The system is kept modular so that the different components such as visual input, strategic planning and real-time control may be handled by a separate computer (I suspect that especially the vision part will require a rather powerful computer).

The actuators are connected to a serial bus that distributes commands for each actuator from the real-time controller. Power is distributed along a separate power rail.

Visual input is provided by a calibrated stereo pair (two Logitech 9000 Pro) and another "long range" camera (Logitech 9000 Pro with mounted tele-lens). The whole camera rig is supposed to be put on a pan-tilt rig, guarded from the elements by a glass/plastic dome.

For audio, a hand-held zoom H1 stereo recorder, which provides high quality, low latency sound card and high quality microphones requiring very little power. It also has a third input where I intend to plug in a "long range" so called "shotgun microphone".

This is the first draft, expect drastic changes!

CNC Mill

When working with my first prototype robot limb, I decided to make it from plastic tubing. This decision was made mostly because of cost since plastic tubing is very cheap. Another aspect was availability and space. It became clear after creating this first prototype that I would need other materials to construct my prototypes from.

Right now I don't have space in my apartment for many tools I am looking to buy a house soon, and hopefully it will have plenty of room for my workshop in the basement.

Looking farther into the future, a lot of the parts for the robot will inevitably be machined from metal, and that requires me to get hold of a mill and other metal working tools.
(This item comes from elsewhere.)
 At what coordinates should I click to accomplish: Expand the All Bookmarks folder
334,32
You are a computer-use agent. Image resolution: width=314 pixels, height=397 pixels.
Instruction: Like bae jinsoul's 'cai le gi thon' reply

Since a CNC mill is really expensive, and since it is basicallt just a robot with 3 actuators (or 4 if you get fancy) I have therefore decided to create my own CNC mill as part of this project.

Since the creation of this CNC mill is not the primary goal of the project, I have decided to cut many corners to speed up its construction. I have cheated and bought a book on the subject. Basically the book is a guide written by someone like me who would like to make their own CNC.

I will take its advice, and use parts from the book directly, but change some things to better suit my own needs.